:: TASK STATEMENT ::
Each line must appear in the answer exactly as it does in the data.
[Start of Attachment]
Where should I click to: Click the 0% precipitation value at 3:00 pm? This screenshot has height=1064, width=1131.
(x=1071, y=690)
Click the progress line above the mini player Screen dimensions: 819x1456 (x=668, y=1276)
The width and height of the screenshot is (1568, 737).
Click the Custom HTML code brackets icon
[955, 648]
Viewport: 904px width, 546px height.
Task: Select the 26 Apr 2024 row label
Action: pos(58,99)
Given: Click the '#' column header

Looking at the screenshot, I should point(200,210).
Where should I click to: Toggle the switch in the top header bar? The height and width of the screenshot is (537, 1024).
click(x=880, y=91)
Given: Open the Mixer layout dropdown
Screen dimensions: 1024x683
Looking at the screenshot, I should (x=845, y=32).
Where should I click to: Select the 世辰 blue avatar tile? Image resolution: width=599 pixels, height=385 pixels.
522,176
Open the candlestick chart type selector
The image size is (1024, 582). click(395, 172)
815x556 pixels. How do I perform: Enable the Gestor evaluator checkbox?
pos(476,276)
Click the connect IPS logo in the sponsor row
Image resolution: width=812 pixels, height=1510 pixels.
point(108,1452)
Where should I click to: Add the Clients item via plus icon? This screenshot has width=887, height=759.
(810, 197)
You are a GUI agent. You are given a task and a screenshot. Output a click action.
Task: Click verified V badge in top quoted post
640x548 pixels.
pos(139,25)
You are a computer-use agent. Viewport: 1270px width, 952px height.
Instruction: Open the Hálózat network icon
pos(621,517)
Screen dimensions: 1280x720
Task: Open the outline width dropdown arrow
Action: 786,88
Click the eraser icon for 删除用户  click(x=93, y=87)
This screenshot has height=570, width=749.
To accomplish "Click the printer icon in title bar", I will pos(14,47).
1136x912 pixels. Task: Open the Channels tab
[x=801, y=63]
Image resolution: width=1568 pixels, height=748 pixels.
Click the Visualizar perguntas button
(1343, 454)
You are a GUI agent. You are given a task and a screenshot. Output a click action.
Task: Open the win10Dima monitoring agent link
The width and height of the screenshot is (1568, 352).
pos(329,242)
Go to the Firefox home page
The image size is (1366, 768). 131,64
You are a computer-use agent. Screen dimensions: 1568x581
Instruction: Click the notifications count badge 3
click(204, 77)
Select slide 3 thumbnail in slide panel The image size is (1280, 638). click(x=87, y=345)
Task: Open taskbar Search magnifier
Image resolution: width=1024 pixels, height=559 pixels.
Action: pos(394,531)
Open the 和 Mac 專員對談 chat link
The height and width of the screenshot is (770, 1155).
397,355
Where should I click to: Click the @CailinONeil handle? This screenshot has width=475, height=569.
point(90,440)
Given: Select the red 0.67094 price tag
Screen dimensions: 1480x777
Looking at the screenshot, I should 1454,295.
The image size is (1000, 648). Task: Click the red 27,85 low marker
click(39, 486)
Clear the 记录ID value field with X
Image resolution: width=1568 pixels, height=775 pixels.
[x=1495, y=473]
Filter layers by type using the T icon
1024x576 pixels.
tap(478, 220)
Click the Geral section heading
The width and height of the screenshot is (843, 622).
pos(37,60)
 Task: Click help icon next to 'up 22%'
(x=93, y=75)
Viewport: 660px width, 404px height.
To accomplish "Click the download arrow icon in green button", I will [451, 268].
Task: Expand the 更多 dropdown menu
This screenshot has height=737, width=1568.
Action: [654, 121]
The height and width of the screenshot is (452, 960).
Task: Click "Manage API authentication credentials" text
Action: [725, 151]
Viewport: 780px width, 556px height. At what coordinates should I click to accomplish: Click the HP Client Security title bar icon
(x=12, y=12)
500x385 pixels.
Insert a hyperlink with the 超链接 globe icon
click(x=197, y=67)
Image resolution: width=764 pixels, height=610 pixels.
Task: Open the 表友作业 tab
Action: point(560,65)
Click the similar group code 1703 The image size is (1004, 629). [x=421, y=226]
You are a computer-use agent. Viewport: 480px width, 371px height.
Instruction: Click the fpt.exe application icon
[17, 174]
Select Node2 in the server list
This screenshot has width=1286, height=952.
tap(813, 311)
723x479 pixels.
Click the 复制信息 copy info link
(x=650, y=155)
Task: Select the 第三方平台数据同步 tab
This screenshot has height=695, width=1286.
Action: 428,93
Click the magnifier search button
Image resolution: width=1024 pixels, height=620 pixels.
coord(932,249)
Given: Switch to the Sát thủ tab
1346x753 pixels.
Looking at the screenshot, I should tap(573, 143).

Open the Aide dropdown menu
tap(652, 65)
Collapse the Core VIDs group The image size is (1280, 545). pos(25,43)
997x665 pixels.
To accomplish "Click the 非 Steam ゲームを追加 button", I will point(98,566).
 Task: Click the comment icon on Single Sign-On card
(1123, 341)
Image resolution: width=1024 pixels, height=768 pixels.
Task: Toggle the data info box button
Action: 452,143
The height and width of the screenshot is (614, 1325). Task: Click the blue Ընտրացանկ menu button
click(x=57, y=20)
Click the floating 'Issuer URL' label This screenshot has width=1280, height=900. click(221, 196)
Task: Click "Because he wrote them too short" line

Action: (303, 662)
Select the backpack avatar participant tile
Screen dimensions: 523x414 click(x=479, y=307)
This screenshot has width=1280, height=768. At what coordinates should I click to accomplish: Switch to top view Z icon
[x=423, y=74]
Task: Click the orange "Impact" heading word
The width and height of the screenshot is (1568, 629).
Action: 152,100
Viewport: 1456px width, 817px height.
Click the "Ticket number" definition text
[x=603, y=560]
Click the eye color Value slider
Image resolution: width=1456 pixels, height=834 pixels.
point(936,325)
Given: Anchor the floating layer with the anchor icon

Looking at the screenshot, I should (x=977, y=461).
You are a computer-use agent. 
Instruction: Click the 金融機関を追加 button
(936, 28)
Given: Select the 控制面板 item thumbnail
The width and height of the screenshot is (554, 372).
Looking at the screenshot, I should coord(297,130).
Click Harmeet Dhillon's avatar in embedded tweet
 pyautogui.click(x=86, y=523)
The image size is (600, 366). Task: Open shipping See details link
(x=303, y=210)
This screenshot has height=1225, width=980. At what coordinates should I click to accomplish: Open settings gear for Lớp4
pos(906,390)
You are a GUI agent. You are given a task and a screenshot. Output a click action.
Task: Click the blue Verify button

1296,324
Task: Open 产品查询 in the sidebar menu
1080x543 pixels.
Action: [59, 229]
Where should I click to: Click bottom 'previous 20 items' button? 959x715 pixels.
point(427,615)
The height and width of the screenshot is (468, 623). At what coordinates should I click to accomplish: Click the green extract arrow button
[End of Attachment]
:: THE ANSWER ::
Where should I click to: Click the 0% precipitation value at 3:00 pm? This screenshot has height=1064, width=1131.
(x=1071, y=690)
Click the progress line above the mini player Screen dimensions: 819x1456 (x=668, y=1276)
The width and height of the screenshot is (1568, 737).
Click the Custom HTML code brackets icon
[955, 648]
Viewport: 904px width, 546px height.
Task: Select the 26 Apr 2024 row label
Action: pos(58,99)
Given: Click the '#' column header

Looking at the screenshot, I should point(200,210).
Where should I click to: Toggle the switch in the top header bar? The height and width of the screenshot is (537, 1024).
click(x=880, y=91)
Given: Open the Mixer layout dropdown
Screen dimensions: 1024x683
Looking at the screenshot, I should (x=845, y=32).
Where should I click to: Select the 世辰 blue avatar tile? Image resolution: width=599 pixels, height=385 pixels.
522,176
Open the candlestick chart type selector
The image size is (1024, 582). click(395, 172)
815x556 pixels. How do I perform: Enable the Gestor evaluator checkbox?
pos(476,276)
Click the connect IPS logo in the sponsor row
Image resolution: width=812 pixels, height=1510 pixels.
point(108,1452)
Where should I click to: Add the Clients item via plus icon? This screenshot has width=887, height=759.
(810, 197)
You are a GUI agent. You are given a task and a screenshot. Output a click action.
Task: Click verified V badge in top quoted post
640x548 pixels.
pos(139,25)
You are a computer-use agent. Viewport: 1270px width, 952px height.
Instruction: Open the Hálózat network icon
pos(621,517)
Screen dimensions: 1280x720
Task: Open the outline width dropdown arrow
Action: 786,88
Click the eraser icon for 删除用户  click(x=93, y=87)
This screenshot has height=570, width=749.
To accomplish "Click the printer icon in title bar", I will pos(14,47).
1136x912 pixels. Task: Open the Channels tab
[x=801, y=63]
Image resolution: width=1568 pixels, height=748 pixels.
Click the Visualizar perguntas button
(1343, 454)
You are a GUI agent. You are given a task and a screenshot. Output a click action.
Task: Open the win10Dima monitoring agent link
The width and height of the screenshot is (1568, 352).
pos(329,242)
Go to the Firefox home page
The image size is (1366, 768). 131,64
You are a computer-use agent. Screen dimensions: 1568x581
Instruction: Click the notifications count badge 3
click(204, 77)
Select slide 3 thumbnail in slide panel The image size is (1280, 638). click(x=87, y=345)
Task: Open taskbar Search magnifier
Image resolution: width=1024 pixels, height=559 pixels.
Action: pos(394,531)
Open the 和 Mac 專員對談 chat link
The height and width of the screenshot is (770, 1155).
397,355
Where should I click to: Click the @CailinONeil handle? This screenshot has width=475, height=569.
point(90,440)
Given: Select the red 0.67094 price tag
Screen dimensions: 1480x777
Looking at the screenshot, I should 1454,295.
The image size is (1000, 648). Task: Click the red 27,85 low marker
click(39, 486)
Clear the 记录ID value field with X
Image resolution: width=1568 pixels, height=775 pixels.
[x=1495, y=473]
Filter layers by type using the T icon
1024x576 pixels.
tap(478, 220)
Click the Geral section heading
The width and height of the screenshot is (843, 622).
pos(37,60)
 Task: Click help icon next to 'up 22%'
(x=93, y=75)
Viewport: 660px width, 404px height.
To accomplish "Click the download arrow icon in green button", I will [451, 268].
Task: Expand the 更多 dropdown menu
This screenshot has height=737, width=1568.
Action: [654, 121]
The height and width of the screenshot is (452, 960).
Task: Click "Manage API authentication credentials" text
Action: [725, 151]
Viewport: 780px width, 556px height. At what coordinates should I click to accomplish: Click the HP Client Security title bar icon
(x=12, y=12)
500x385 pixels.
Insert a hyperlink with the 超链接 globe icon
click(x=197, y=67)
Image resolution: width=764 pixels, height=610 pixels.
Task: Open the 表友作业 tab
Action: point(560,65)
Click the similar group code 1703 The image size is (1004, 629). [x=421, y=226]
You are a computer-use agent. Viewport: 480px width, 371px height.
Instruction: Click the fpt.exe application icon
[17, 174]
Select Node2 in the server list
This screenshot has width=1286, height=952.
tap(813, 311)
723x479 pixels.
Click the 复制信息 copy info link
(x=650, y=155)
Task: Select the 第三方平台数据同步 tab
This screenshot has height=695, width=1286.
Action: 428,93
Click the magnifier search button
Image resolution: width=1024 pixels, height=620 pixels.
coord(932,249)
Given: Switch to the Sát thủ tab
1346x753 pixels.
Looking at the screenshot, I should tap(573, 143).

Open the Aide dropdown menu
tap(652, 65)
Collapse the Core VIDs group The image size is (1280, 545). pos(25,43)
997x665 pixels.
To accomplish "Click the 非 Steam ゲームを追加 button", I will point(98,566).
 Task: Click the comment icon on Single Sign-On card
(1123, 341)
Image resolution: width=1024 pixels, height=768 pixels.
Task: Toggle the data info box button
Action: 452,143
The height and width of the screenshot is (614, 1325). Task: Click the blue Ընտրացանկ menu button
click(x=57, y=20)
Click the floating 'Issuer URL' label This screenshot has width=1280, height=900. click(221, 196)
Task: Click "Because he wrote them too short" line

Action: (303, 662)
Select the backpack avatar participant tile
Screen dimensions: 523x414 click(x=479, y=307)
This screenshot has width=1280, height=768. At what coordinates should I click to accomplish: Switch to top view Z icon
[x=423, y=74]
Task: Click the orange "Impact" heading word
The width and height of the screenshot is (1568, 629).
Action: 152,100
Viewport: 1456px width, 817px height.
Click the "Ticket number" definition text
[x=603, y=560]
Click the eye color Value slider
Image resolution: width=1456 pixels, height=834 pixels.
point(936,325)
Given: Anchor the floating layer with the anchor icon

Looking at the screenshot, I should (x=977, y=461).
You are a computer-use agent. 
Instruction: Click the 金融機関を追加 button
(936, 28)
Given: Select the 控制面板 item thumbnail
The width and height of the screenshot is (554, 372).
Looking at the screenshot, I should coord(297,130).
Click Harmeet Dhillon's avatar in embedded tweet
 pyautogui.click(x=86, y=523)
The image size is (600, 366). Task: Open shipping See details link
(x=303, y=210)
This screenshot has height=1225, width=980. At what coordinates should I click to accomplish: Open settings gear for Lớp4
pos(906,390)
You are a GUI agent. You are given a task and a screenshot. Output a click action.
Task: Click the blue Verify button

1296,324
Task: Open 产品查询 in the sidebar menu
1080x543 pixels.
Action: [59, 229]
Where should I click to: Click bottom 'previous 20 items' button? 959x715 pixels.
point(427,615)
The height and width of the screenshot is (468, 623). At what coordinates should I click to accomplish: Click the green extract arrow button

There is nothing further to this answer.